We all make choices. As Samuel Thayer, author of The Forager’s Harvest, points out: we are all living off the land now, where else is all our food coming from? The question is whether we could do things differently.

Wild food offers a different approach. It has been gaining momentum in high cuisine over many years, and has even entered the mainstream through cooking competition TV programmes like Master Chef and The Great British Menu, which have featured ingredients such as chickweed, wild garlic, sea buckthorn, meadowsweet and sea beet centre-stage in many dishes. The majority of the wild produce used in both programmes has come from us. So why should we be paying attention to wild plants? Aren’t they just weeds?

Click here to find out why Wild Box – the first wild food subscription box – is a MyGreenPod.com Hero

A short history of foraging

Foraging is older than agriculture, and for that reason some believe that we have evolved out of it – towards something better which makes our lives easier.

But an increasingly popular counter narrative supposes that, contrary to earlier assumptions, hunter gatherers of bygone eras were not the desperate, famished people they were painted to be, and on the contrary in terms of their diet, health and leisure time, they had it pretty good. So good, in fact, that in many historical cases people left agro-societies which put increasing amounts of pressure on their time and resources (sound familiar?) to rejoin the roamers, the wanderers and the foragers in the wild.

The benefits of wild food are that by definition it requires no human input. Many of the plant species we forage for in our home county of Kent are indeed adapted for grazing; for that reason we can harvest from the same spot over the course of many years without causing any damage to the environment. In most cases this action is in fact beneficial for the plant – as in the case with wild cabbage, which comes back with even greater foliage.

How wild food can benefit you

Wild food is incredible hardy; imagine how tough you have to be to survive in the margins of fields and cracks of our concrete jungles as some of our wild edibles do. For this reason, unlike the mollycoddled domesticated species, wild plants are bursting with nutrients. As Jo Robinson puts it in her book Eating on the Wild Side:

‘One species of wild tomato, for example, has fifteen times more lycopene than the typical supermarket tomato. Some of the native potatoes that grow in the foothills of the Andes have twenty-eight times more phytonutrients than our russet potatoes. One species of wild apple that grows in Nepal has an amazing one hundred times more bionutrients than our most popular apples; just a few ounces of the fruit provide the same amount of phytonutrients as six large Fujis or Galas’.

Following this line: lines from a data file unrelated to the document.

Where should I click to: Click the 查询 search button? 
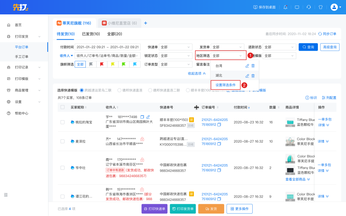[308, 47]
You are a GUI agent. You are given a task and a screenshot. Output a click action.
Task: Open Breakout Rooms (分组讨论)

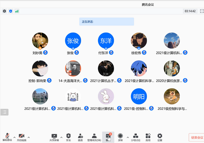(x=136, y=137)
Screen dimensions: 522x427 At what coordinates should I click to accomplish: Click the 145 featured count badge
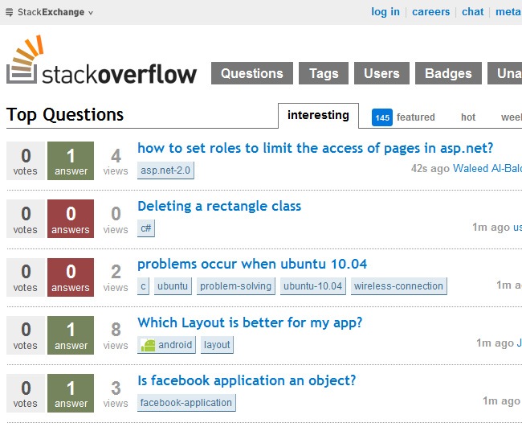(382, 117)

As we all strive to eat more healthily whilst at the same time have within our purview the issues of sustainability and providence, wild food needs no human input and grows all around us. It is quite literally a gift from the land.

What the WildBox offers

Through the WildBox we are aiming to inspire people to rewild their kitchens and see where that may lead them. Week by week, as you learn more of the plants that provide sustenance throughout the seasons, you will gain a deeper understanding of what is happening in the land around you. As the French forager Francois Couplan says: ‘We only care for what we love, and we only love what we know’.

By learning how to prepare, cook and preserve wild ingredients, we engage directly with the gifts of the land. Through the sharing of wild food knowledge and engaging with the stories of the land, we can begin to tell a new story about ourselves. Indeed, we can truly say we are wild again.